A willingness to go again to the top, even when you thought it was to difficult to negotiate.  In the same way Paul the apostle would quite often use the analogy of an athlete, trying to fill a picture in for his readers of all that is and was necessary to arrive at the completion, the fullness for us individually as well as corporately, for us all.    

Before I go any further as an aside Paul the apostle said he had run the race, 1 Cor 9: 24-27 “Do you not know that those who run in a race all run, but only one receives the prize? Run in such a way that you may win.

Everyone who competes in the games exercises self-control in all things. They then do it to receive a perishable wreath, but we an imperishable.

Therefore I run in such a way, as not without aim; I box in such a way, as not beating the air;

but I 1discipline my body and make it my slave, so that, after I have preached to others, I myself will not be disqualified”.

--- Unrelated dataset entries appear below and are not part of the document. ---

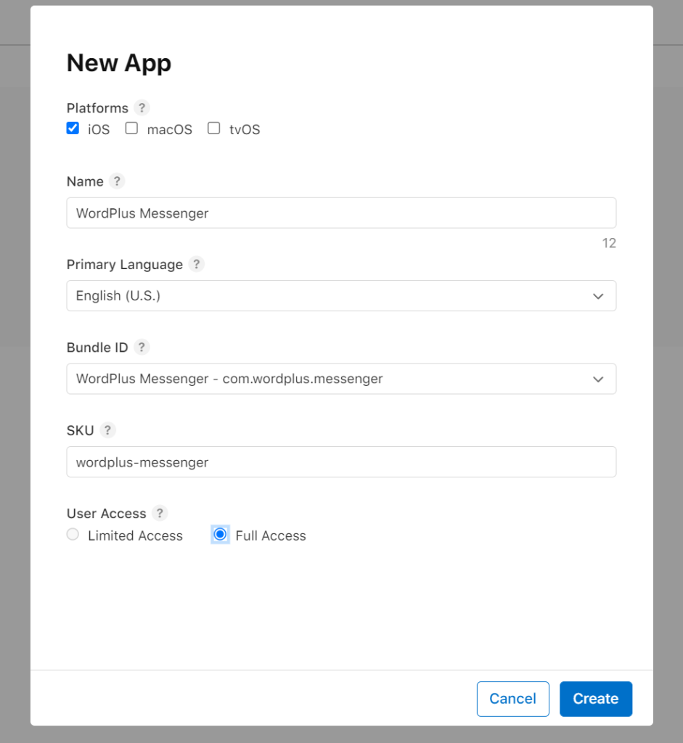Click the character counter below Name field
683x743 pixels.
pyautogui.click(x=609, y=243)
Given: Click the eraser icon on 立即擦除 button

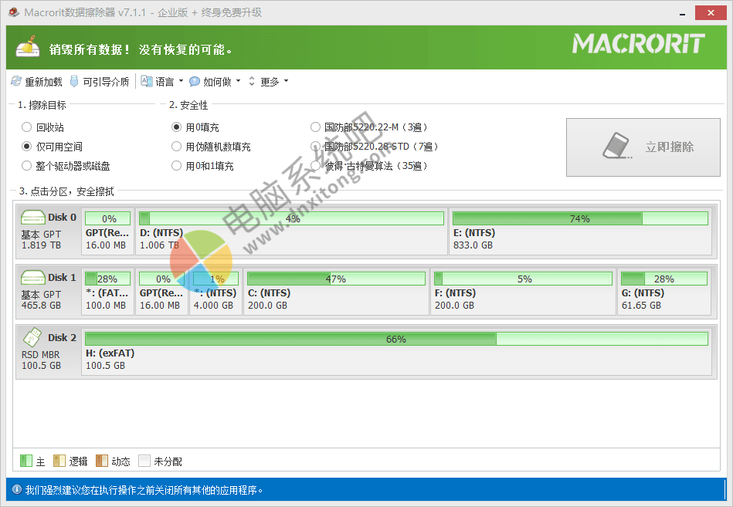Looking at the screenshot, I should pos(616,147).
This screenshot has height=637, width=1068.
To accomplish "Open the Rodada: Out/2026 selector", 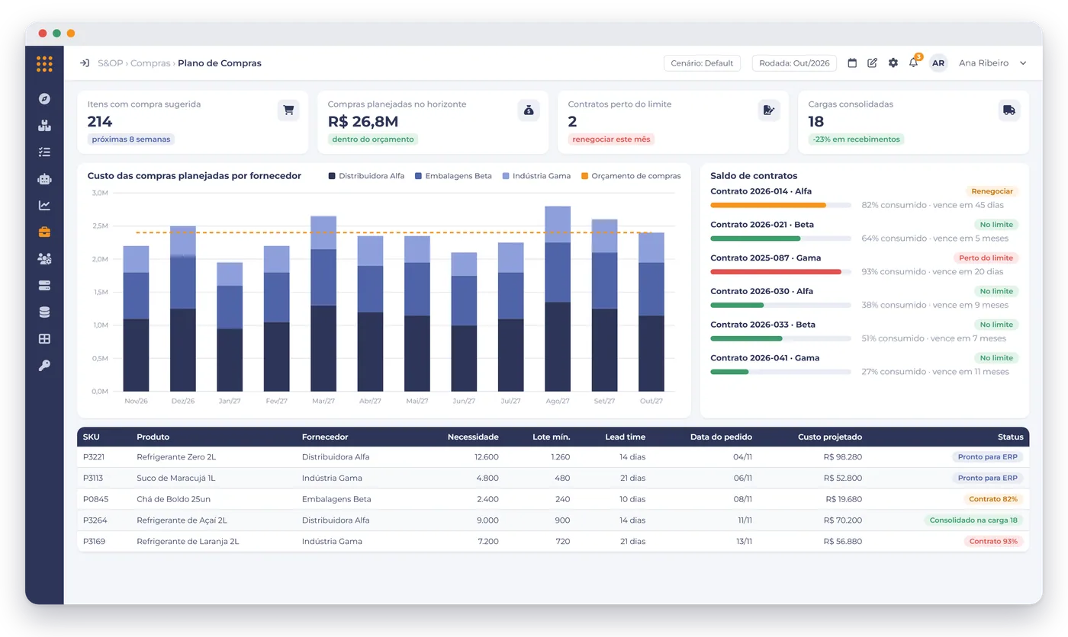I will tap(794, 63).
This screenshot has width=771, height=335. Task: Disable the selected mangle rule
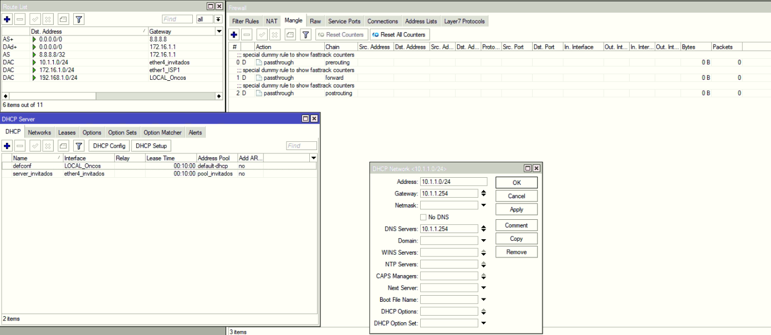pos(248,34)
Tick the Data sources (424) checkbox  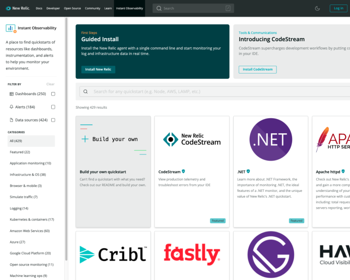click(x=53, y=120)
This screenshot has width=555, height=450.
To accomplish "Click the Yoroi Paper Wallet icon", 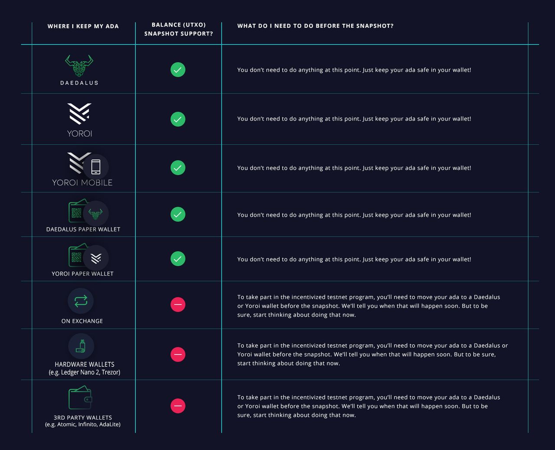I will [88, 256].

You may ask what do you do with the word “run” here having made your statement of “win/lose”?   The word Paul uses for “win” (Greek καταλαμβάνω) is not as we might think, its the word in original form is “from above to below,” hence completely, so that it is a strengthening of the simple act “to seize,” “to grasp”,     In the NT its the simple form the character either of intensity (to grasp with force, Mt. 9:18), used of “to attain definitively,” in R. 9:30.  Is the use in the intellectual sphere “to establish” (Ac. 4:13; 25:25), “to grasp fundamentally,” “to appropriate to oneself inwardly” (Ac. 10:34; Eph. 3:18).   This is not about beating some one but more about completing my race with you, seizing, attaining, together as one.

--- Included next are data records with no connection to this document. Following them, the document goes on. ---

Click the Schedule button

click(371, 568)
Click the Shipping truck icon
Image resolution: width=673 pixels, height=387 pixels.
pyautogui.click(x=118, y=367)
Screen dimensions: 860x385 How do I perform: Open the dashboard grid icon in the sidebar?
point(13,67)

Its getting up reaching beyond every brow and every mountain top once hidden now revealed, getting over them all.  As the Hebrew writer takes up in Hebrews 1:1, 2 “Therefore, since we have so great a cloud of witnesses surrounding us, let us also lay aside every encumbrance and the sin which so easily entangles us, and let us run with endurance the race that is set before us,fixing our eyes on Jesus, the author and perfecter of faith, who for the joy set before Him endured the cross, despising the shame, and has sat down at the right hand of the throne of God.

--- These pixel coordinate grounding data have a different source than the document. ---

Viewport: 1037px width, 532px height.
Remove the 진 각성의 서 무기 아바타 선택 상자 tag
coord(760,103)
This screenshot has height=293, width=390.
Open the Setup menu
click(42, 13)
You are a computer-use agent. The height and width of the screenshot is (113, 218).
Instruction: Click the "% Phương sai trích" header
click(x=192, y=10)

Run with endurance, get over the unseen brow when you commenced your climb while holding in our minds sight not “success” but the promises of God in terms of Gods goal for all creation.   This is undoubtedly what the Old Testament writers and prophets did they held on to see what God was engineering, brining about what God had said God would get.   When Simeon (Luke 2) took hold of the baby, the deliverer the Christ, a bundle of wind, giggles, dribbles and snot declared he has received the “consolation of all Israel”.   I wonder how many climbs, mountain tops, brows he had already climbed as a senior man holding on until his fullness came…

In all the saints of old and those we meet daily, are you not struck at the way they have filled their eyes not on success but on Christ, Christ filling all in all.   Making their mountain top the goal of God in Christ.

So ask these as you look down this year

1 What have I seen

2 What promise has God made that I am to participate in 

3 How can I merge my daily walk into Gods aims

4 What mountain top am I working toward, walking up

5 Decide, I will not be satisfied until the completion of Christs’ goal and Gods aim is filled in every walk of life.

To the Mountain, exceed by another brow, over the top we Go, to another view in God.